Phaetornis idaliae, já foi considerado raro, talvez pelo pouco conhecimento que se tinha dessa espécie.
Mas hoje, creio que não pode ser classificado como raro, posto que já o registramos em vários locais.








a Fêmea do Estrelinha ametista, Calliphlox amethystina.

Um dos mais lindos e pequenos de nossos beija flores, medindo cerca de 7,5 cm a fêmea. O macho tem 8,5 cm.

Ocorre em todo o Brasil e embora não seja abundante, é um beija flor comum. Vive na mata e também é conhecido como Tesourinha ametista em razão de sua cauda furcada semelhante a uma tesoura.

É outro beija flor que produz um estranho zumbido ao se transportar de um lado a outro, talvez devido seu pequeno tamanho e à grande velocidade das batidas de asas.
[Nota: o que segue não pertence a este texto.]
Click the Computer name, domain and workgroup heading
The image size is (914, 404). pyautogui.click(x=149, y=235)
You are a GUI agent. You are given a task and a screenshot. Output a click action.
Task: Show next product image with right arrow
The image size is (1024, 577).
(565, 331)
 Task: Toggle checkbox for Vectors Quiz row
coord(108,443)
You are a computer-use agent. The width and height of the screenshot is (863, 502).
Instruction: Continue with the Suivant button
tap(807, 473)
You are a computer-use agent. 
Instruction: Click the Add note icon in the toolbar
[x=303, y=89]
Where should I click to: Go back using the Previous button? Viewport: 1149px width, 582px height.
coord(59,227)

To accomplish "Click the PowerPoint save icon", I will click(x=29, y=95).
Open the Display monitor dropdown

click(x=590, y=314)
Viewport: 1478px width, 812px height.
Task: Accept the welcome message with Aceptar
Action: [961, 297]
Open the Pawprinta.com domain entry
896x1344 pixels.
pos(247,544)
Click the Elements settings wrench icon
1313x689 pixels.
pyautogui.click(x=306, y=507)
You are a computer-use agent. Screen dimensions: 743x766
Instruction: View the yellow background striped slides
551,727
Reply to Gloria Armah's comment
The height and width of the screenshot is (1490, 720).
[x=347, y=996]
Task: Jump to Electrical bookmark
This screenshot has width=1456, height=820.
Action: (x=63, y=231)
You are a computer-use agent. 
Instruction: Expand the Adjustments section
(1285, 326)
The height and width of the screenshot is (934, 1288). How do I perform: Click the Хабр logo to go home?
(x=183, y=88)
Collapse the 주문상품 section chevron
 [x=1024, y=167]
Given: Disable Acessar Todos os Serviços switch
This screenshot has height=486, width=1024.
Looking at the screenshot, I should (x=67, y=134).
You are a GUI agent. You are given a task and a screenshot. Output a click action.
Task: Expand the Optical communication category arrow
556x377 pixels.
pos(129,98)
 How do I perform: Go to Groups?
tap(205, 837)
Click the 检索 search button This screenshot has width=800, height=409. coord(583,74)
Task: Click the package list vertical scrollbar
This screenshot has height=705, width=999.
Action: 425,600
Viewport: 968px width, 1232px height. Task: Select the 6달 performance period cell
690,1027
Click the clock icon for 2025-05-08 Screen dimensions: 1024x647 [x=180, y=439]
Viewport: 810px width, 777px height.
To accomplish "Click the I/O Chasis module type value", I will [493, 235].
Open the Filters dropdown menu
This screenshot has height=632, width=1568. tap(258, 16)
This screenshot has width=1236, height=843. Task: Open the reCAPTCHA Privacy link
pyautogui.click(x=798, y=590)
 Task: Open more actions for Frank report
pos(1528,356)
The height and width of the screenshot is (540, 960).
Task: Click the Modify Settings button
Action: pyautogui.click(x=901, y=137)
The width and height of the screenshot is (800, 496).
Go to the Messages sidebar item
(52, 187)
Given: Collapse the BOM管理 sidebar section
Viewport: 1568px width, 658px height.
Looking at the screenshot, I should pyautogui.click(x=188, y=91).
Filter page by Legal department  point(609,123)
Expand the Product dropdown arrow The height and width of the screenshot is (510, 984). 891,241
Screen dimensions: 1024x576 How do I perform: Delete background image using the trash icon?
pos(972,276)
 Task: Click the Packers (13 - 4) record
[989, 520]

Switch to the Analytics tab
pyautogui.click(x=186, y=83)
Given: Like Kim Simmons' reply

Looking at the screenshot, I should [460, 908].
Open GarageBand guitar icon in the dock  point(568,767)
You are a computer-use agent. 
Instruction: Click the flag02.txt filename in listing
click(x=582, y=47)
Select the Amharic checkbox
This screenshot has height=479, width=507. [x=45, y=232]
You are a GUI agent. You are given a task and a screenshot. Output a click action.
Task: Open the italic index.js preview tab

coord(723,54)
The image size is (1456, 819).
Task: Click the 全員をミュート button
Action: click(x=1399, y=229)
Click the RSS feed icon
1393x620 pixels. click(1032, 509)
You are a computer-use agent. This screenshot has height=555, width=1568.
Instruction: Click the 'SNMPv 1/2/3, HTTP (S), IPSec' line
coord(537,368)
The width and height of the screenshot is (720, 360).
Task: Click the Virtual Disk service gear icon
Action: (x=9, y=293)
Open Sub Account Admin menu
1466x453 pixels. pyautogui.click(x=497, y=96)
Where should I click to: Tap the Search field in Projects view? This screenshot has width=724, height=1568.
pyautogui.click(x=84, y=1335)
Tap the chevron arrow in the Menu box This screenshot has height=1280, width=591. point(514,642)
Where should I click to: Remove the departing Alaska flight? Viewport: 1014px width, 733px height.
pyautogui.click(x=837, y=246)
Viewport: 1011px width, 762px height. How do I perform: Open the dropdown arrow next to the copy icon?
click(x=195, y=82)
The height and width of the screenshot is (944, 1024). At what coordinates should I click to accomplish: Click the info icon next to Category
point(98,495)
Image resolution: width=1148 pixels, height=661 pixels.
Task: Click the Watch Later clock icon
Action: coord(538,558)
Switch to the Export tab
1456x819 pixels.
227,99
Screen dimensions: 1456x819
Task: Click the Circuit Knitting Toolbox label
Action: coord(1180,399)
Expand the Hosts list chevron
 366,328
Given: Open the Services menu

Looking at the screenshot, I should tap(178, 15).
Topetinho vermelho, Lophornis magnificus, aqui à esquerda, o macho da espécie.
É a menor espécie de Beija flor do Brasil!

Mede 6,8 cm e pesa 3 gramas!
É endêmica do Brasil, onde ocorre na maioria dos Estados fora da Amazônia e do Rio Grande do Sul.

Não está ameaçada e pode ser registrado frequentemente.










Fêmea do Topetinho vermelho, apresentando um grande dimorfismo sexual, pois não possui o topete vermelho.
















Beija flor de peito azul, Amazilia lactea, espécie de tamanho médio, cerca de 8 a 11 cm e com distribuição em duas regiões separadas: muitos registros na parte oriental do Brasil e oura área no oeste amazônico, Acre e Rondônia.

Muitos estudiosos dizem ser esta espécie que estampou as notas e moedas de 1 real comemorativas dos 25 anos do Real. Há divergências, com alguns acreditando que essa honraria coube a Amazilia leucogaster. (Wiki Aves)



Terminamos nosso relato sobre os beija flores registrados no dia do registro da Saí, Dacnis nigripes. Agradecemos a todos que nos prestigiam com suas visitas!!